Musk had also said in his statement, which was repeated in court on Wednesday, that he was the person who came up with the vision for Tesla.
But in court on Wednesday, Musk struck a different tone, objecting to the question in a yes-no format.
“I believe you are asking complex questions where yes or no is not possible. Yes is more accurate than no,” Musk said Wednesday. “But your question is a complex one that is often used to mislead people.”
Varallo emphasized the degree of control Musk has over Tesla.
Musk said he was not seeking approval when he recently announced a potential share buyback. He also said he was not seeking approval by stating that he saw a path to Tesla becoming worth more than Apple and Saudi Aramco, the two most valuable companies in the world.
Attorneys for the prosecution this week described the package as close to the gross domestic product of the entire state of Delaware, and much more expensive than building the World Trade Center. They also compared Musk’s compensation to the average Tesla salary, which they said is $40,000.
While the lawsuit is focused on Musk’s damages, plaintiffs’ attorneys asked a wide variety of questions about his governance of Tesla. Musk protested a question about when he tweets about Tesla.
“We’re cross-examining an interesting case, Mr. Musk,” Varallo fired back. “So if your lawyer wants to object, he has the right to do so, but unfortunately you don’t. I suspect he will if he doesn’t like the question.’
The exchange led Musk to repeat his criticism of the SEC.
“The consent decree was made under duress,” Musk claimed on Wednesdayciting a 2018 settlement with the SEC over Musk’s claims that he had “secured funding” to take Tesla private at $420 per share. “A contract concluded under duress is not a legal basis.”

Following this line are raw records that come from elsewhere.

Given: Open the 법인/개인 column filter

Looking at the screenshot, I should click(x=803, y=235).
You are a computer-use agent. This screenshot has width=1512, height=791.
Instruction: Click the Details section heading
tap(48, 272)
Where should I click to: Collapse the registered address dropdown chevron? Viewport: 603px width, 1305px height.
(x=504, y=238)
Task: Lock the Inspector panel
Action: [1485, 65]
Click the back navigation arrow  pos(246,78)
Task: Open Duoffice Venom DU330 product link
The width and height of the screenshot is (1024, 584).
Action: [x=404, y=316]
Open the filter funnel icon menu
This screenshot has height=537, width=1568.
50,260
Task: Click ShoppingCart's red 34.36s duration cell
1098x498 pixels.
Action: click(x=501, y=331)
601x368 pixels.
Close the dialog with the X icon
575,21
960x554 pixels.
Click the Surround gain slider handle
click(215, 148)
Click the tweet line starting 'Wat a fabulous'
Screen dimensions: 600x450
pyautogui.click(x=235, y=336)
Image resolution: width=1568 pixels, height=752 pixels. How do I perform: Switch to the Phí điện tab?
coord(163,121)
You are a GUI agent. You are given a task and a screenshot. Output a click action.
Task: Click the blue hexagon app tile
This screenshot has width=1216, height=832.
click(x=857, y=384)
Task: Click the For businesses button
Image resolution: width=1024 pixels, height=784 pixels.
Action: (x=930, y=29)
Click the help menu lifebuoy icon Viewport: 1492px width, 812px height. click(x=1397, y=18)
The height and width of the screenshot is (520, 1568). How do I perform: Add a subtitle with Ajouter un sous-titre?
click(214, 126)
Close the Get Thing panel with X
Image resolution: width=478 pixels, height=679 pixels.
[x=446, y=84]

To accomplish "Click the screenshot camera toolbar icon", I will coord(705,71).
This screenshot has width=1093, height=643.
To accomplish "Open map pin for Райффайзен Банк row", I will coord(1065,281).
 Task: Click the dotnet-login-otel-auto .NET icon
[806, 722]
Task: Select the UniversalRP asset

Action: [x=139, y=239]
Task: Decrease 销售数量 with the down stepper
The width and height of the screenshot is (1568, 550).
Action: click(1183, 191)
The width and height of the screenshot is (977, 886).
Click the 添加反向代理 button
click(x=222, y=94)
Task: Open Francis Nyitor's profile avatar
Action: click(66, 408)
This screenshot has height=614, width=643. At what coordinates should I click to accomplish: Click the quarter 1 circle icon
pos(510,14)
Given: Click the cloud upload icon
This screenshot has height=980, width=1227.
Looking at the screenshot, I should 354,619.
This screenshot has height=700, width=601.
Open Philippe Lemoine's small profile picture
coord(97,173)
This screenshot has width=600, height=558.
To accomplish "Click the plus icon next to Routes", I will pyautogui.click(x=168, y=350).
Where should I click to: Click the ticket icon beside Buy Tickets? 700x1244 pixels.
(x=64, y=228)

At a TED conference earlier this year, Musk said he only agreed to a settlement because if he continued to fight the SEC, Tesla’s banks would have cut funding at a time when it needed money. “I was forced [to lie] to save Tesla’s life and that’s the only reason,” Musk said at the April event.
Varallo then asked if Musk had any legal training. Musk described some familiarity.
“If you’re in enough lawsuits, you pick up a few things along the way,” Musk said.
Tesla executives have so far defended Musk’s pay package in two days of testimony.
“It was about motivating him to achieve things that were daring and daring and he put his time and energy into that as opposed to his other interests,” Tesla CEO Robyn Denholm testified Tuesday. Musk was interested in funding interplanetary travel, she said. In addition to Tesla, Musk is also the CEO of SpaceX and owner of Twitter, and he also heads the Boring Company, which specializes in underground tunneling, and is the founder of Neuralink, which is trying to put computer chips in people’s brains.
Musk’s compensation package goals have been characterized as lofty and incredibly difficult to achieve.
Former Tesla Chief Financial Officer Deepak Ahuja described the plan as “extremely high risk, high reward”.
“While I deeply believe in Tesla, I felt the difficulty of these milestones was so high that for a mere mortal like me I didn’t find this to be an appealing stimulus plan on a personal level,” said Ahuja.
Musk urged shareholders to approve the plan, warning he was “deeply offended” by a lack of support and that those who opposed it would not be welcome at any of his companies, according to emails posted in the court were read by the plaintiff’s lawyers.
Chris Isidore contributed to this story.